Prompt
Give back every record exactly, images excluded.

Input for this task
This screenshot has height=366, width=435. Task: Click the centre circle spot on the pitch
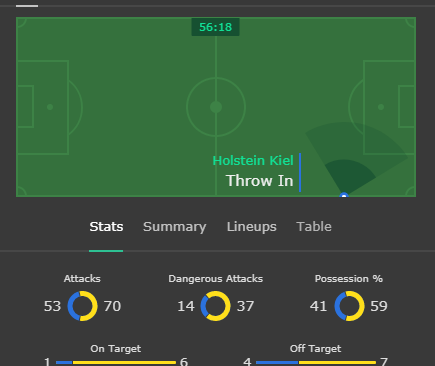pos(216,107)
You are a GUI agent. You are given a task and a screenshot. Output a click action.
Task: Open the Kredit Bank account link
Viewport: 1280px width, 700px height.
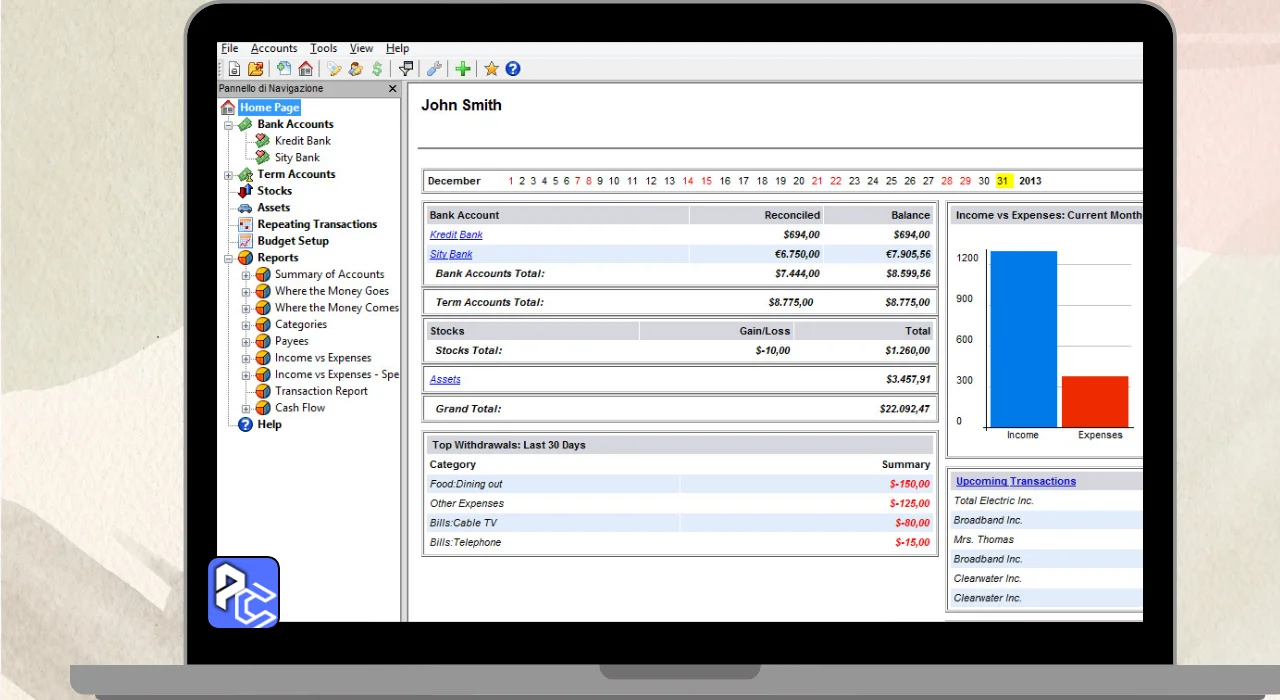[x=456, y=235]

Answer
This screenshot has height=366, width=435. Task: Click the centre circle spot on the pitch
pos(216,107)
You are a GUI agent. You are given a task and a screenshot. Output a click action.
Task: Open the Kredit Bank account link
Viewport: 1280px width, 700px height.
[x=456, y=235]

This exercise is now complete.